Inside the fence were a number of depots. A branch of the little narrow-gauge railway came this way too, and on platforms built either side of the sidings were hundreds - thousands - more rusty mines. I could see now why it had taken so long for the island to be declared safe again after the Soviets left. The job of making that volume of explosives safe cannot have been an easy task. It was an eerie place, so quietly and peacefully decaying; rust, rot  and regrowth returning this place of war back to nature.

At the boat again we sat and ate dinner while the few tourists who had arrived on the little daily ferry straggled back along the breakwater to catch their boat home again. A friendly elderly Swedish lady stopped to chat and ask us about our sailing. 

We mooched back down to the settlement later to see if there was any more life. A few picnic tables had been set up under a wooden roof, and a fire blazed in one corner. The man we had chatted to earlier was there, and so were a couple of groups of people staying in the holiday houses, plus an enormous alsation, a tiny stiff-legged chiuaua with an ugly boil the size of an egg protruding from its bottom, and a wild looking man with tousled hair, a moustache that would be the envy of Asterix the Gaul and a waistcoat made from the skin of some local animal; seemingly with only the most cursory of tanning or tailoring.  

Tanel and the wild man talked for a while, as I warmed myself by the fire - it was a chilly evening. 'He is the - how do you say it? - inhabitant', Tanel told me, 'The inhabitant?' I asked. 'Yes. In the winter he lives here alone - the other man we spoke to, and the harbour master are only here in the summer'. It explained his appearance.

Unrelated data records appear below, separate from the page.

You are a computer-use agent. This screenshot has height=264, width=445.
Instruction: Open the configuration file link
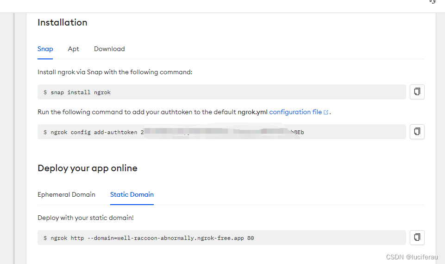[295, 112]
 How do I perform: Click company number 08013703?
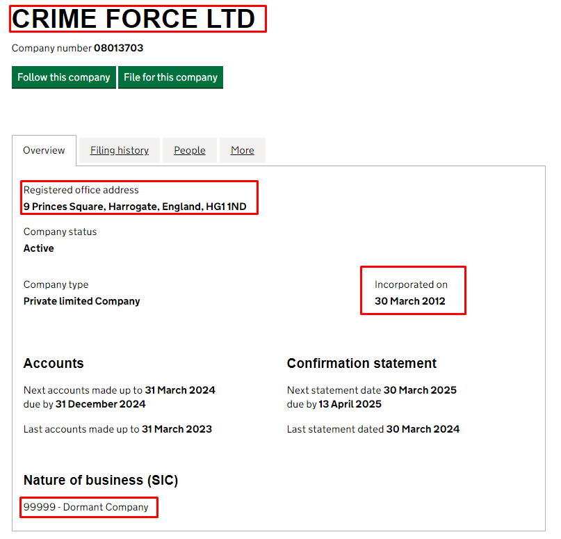pyautogui.click(x=118, y=49)
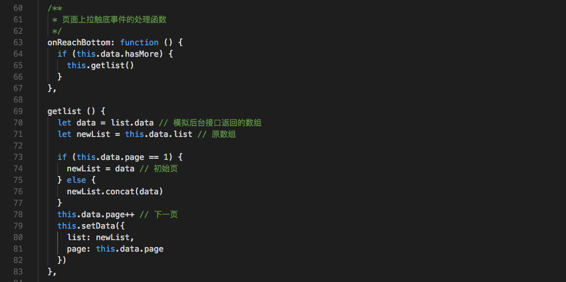Click the list.data expression on line 70

(132, 123)
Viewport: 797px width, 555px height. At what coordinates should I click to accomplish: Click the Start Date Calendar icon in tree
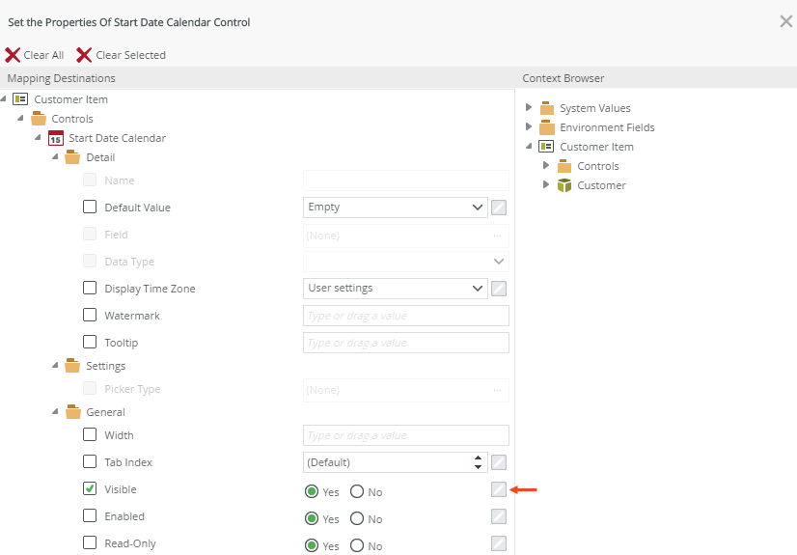tap(56, 138)
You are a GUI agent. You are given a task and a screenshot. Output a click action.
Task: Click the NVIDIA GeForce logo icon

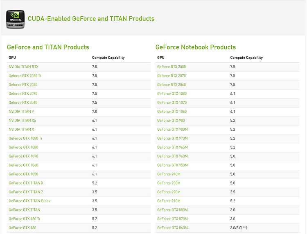[x=15, y=19]
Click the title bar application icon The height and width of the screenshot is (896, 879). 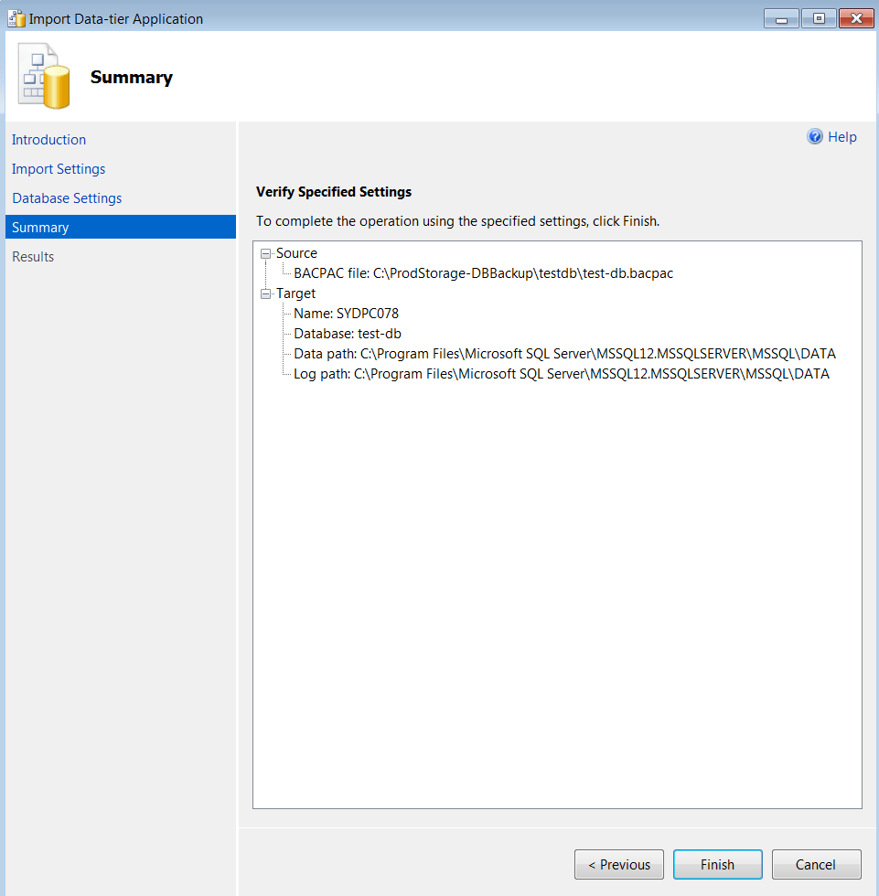(16, 18)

A couple of the holiday makers talked English, so I chatted to them for a while. They were Finnish, and came here every year now; they loved the peace of the island. One of them showed me a book, a history of the island, written in Swedish with many old pictures. 'Did you see an old lady going down to the ferry today?' she asked. I said we had. 'She wrote the book - she lived here as a child, and she comes back often now. She's restoring her old family house.' 

From somewhere a couple of bottles of vodka made an appearance, and with the fire they took the worst from the evening chill. Late in the evening we walked back to the boat. 

It rained heavily overnight, and in the morning the wind had swung round to the south-east, meaning we would have to beat back to Tallinn. I decided to leave the harbour under just staysail and mizzen, as the entrance to the harbour on Naisaare is through a fairly narrow buoyed channel, and I thought that would give us the best chance of doing it slowly and safely. However, it proved to be a bad choice, as the wind died a little just before we left, and the two small sails didn’t give enough drive to power through the short, confused seas in the entrance. As a result, we didn’t manage to tack when we should have done, and drifted out of the channel to bump a couple of times on the bouldery bottom. We got the oars out to push off (I should have had them to hand earlier), and after pushing off were able to run back to the harbour to sort ourselves out. 

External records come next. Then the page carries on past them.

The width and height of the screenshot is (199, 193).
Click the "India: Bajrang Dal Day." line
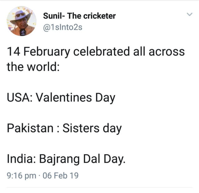point(66,159)

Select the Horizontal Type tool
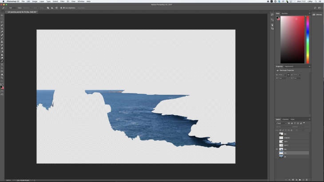2,65
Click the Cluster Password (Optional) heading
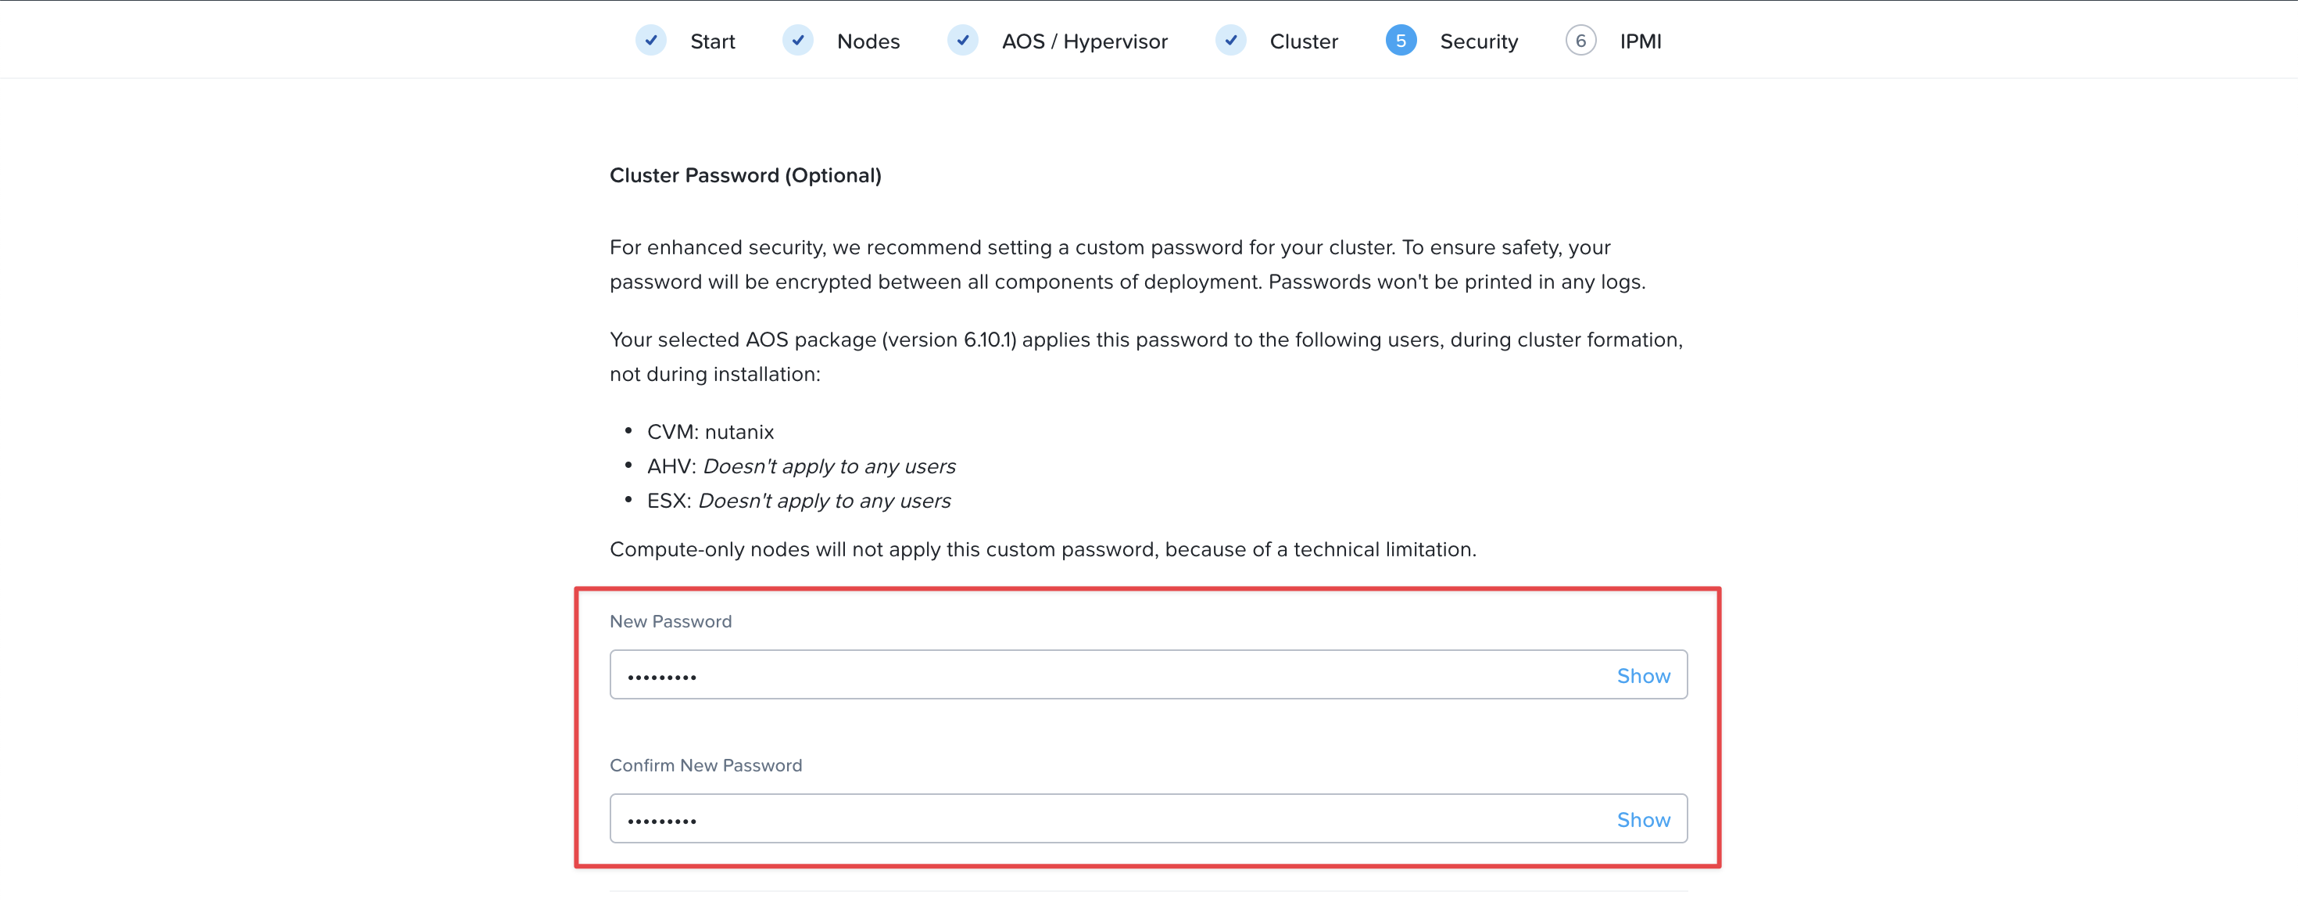Screen dimensions: 2298x906 745,175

We put the main and jib up and tried again, and made it out far more easily. It unsettled me a little though, reminding me that narrow rocky passages aren’t always the easiest or safest places to navigate in a small sailing boat without an engine -  and my planned route through the Finnish islands would take me many such places.

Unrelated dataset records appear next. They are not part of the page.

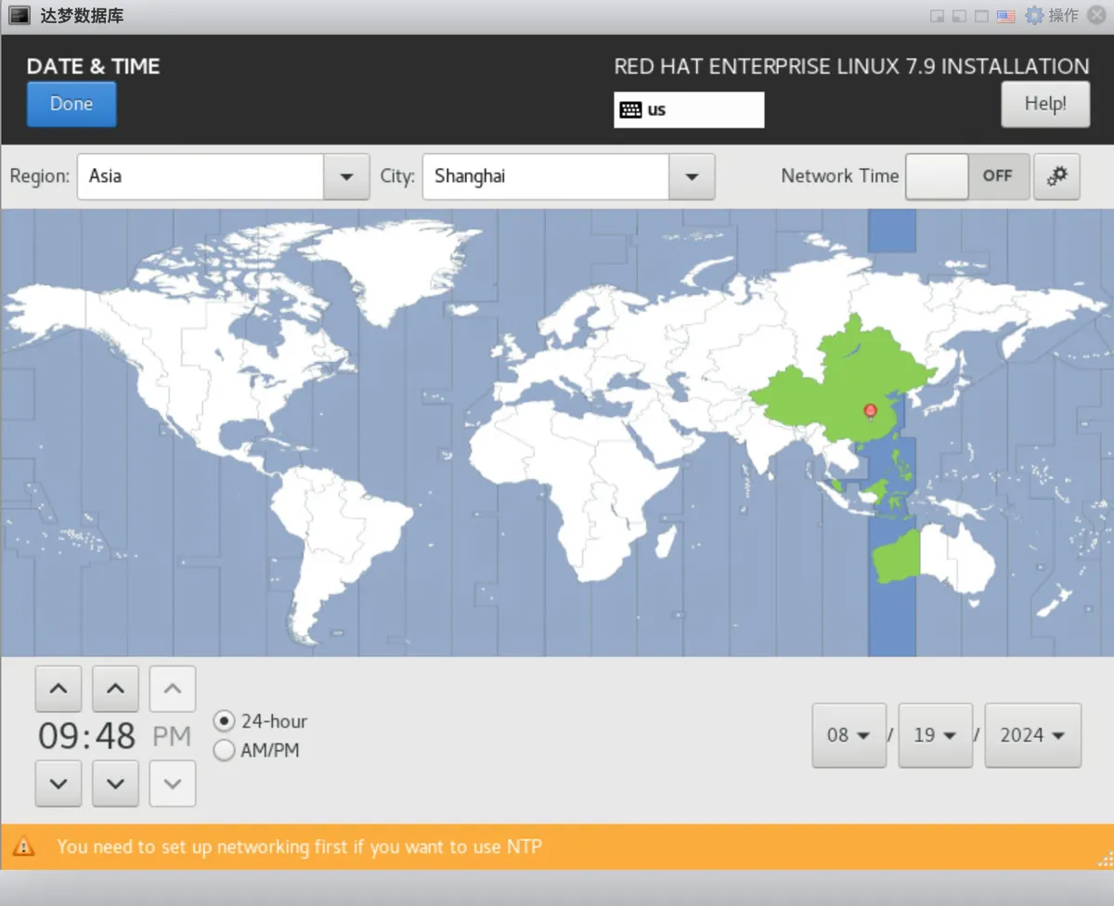Click the US flag icon in title bar
1114x906 pixels.
coord(1005,16)
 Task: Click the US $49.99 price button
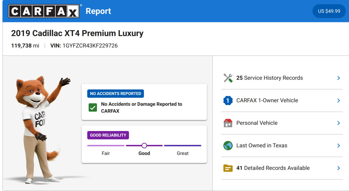329,11
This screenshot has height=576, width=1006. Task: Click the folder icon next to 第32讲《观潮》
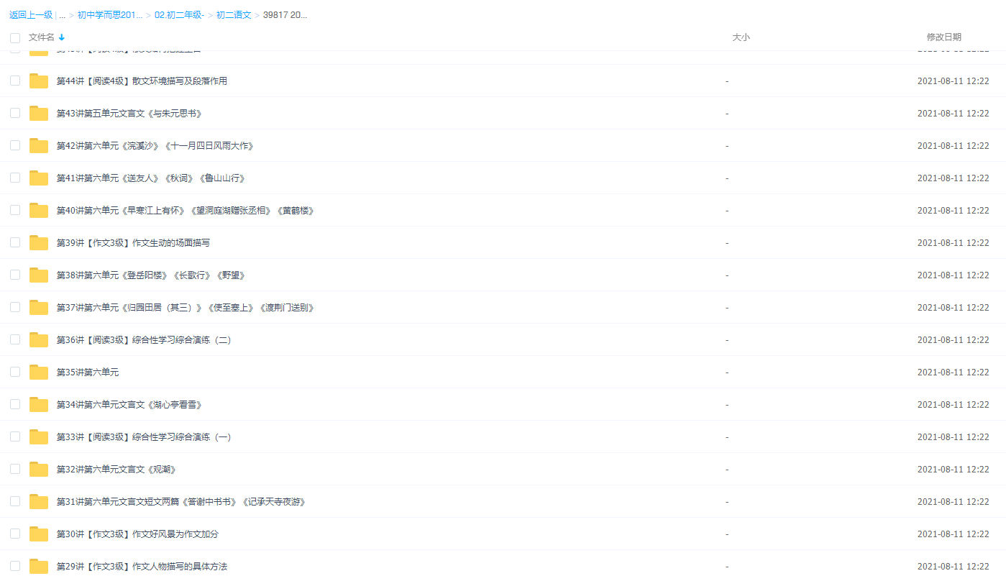click(x=38, y=469)
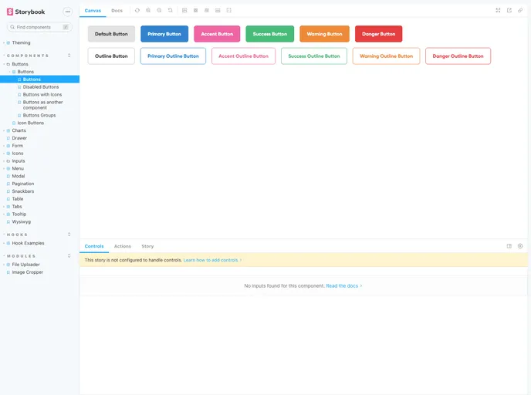
Task: Follow the Learn how to add controls link
Action: (x=212, y=260)
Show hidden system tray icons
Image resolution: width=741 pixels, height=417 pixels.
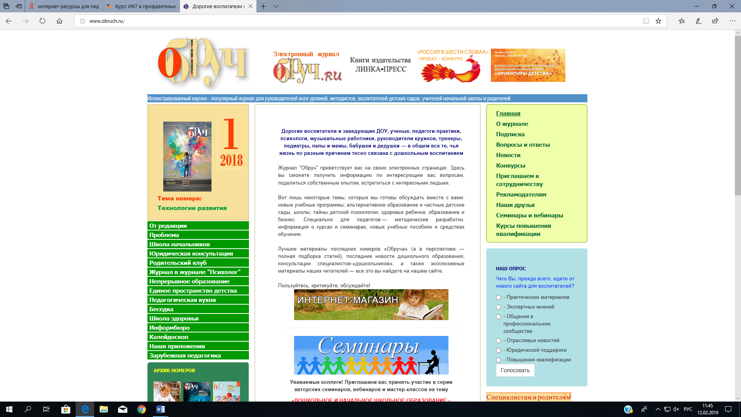click(658, 409)
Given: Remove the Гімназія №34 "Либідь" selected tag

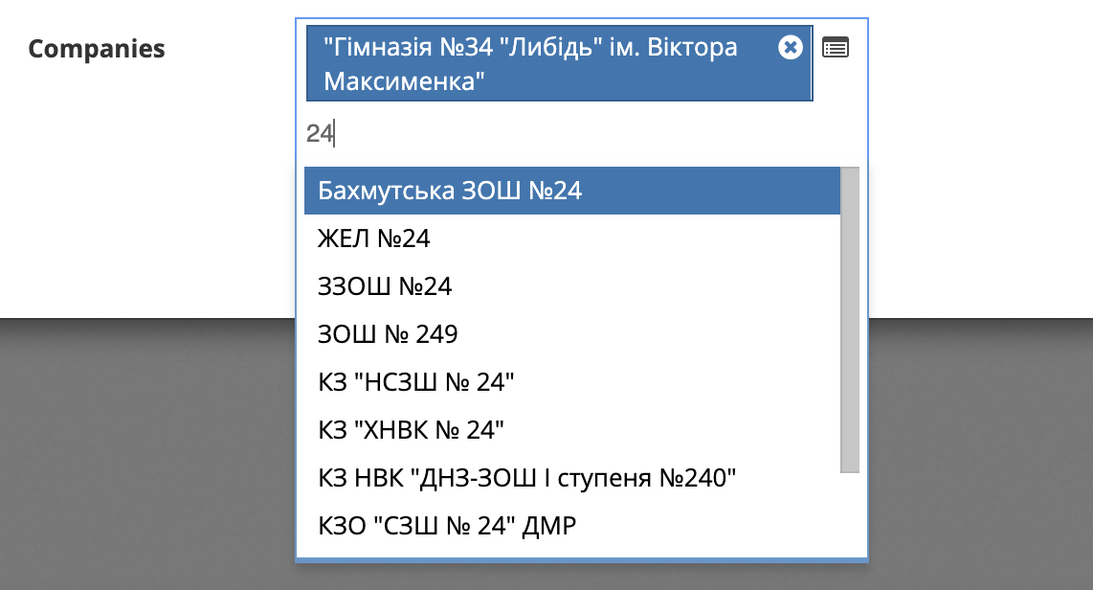Looking at the screenshot, I should [x=790, y=47].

Once we were out the harbour it was an easy, if slow, sail back. We couldn’t quite point to Pirata with the wind where it was, so aimed towards Viimsi, the peninsula that juts out to the north-east of Tallinn. Just off the land the wind died completely, and we sat in the hot sun eating a leisurely lunch and watching the ferries, hydrofoils and helicopters that shuttle all day between Tallinn and Helsinki. All of a sudden the wind sprang up strongly from the north-west, and we were flying back over a flat sea the last two miles to Pirata. It was as fast as I had known Teal go, her stem hissing purposefully through the water and a creamy wake bubbling out from the transom.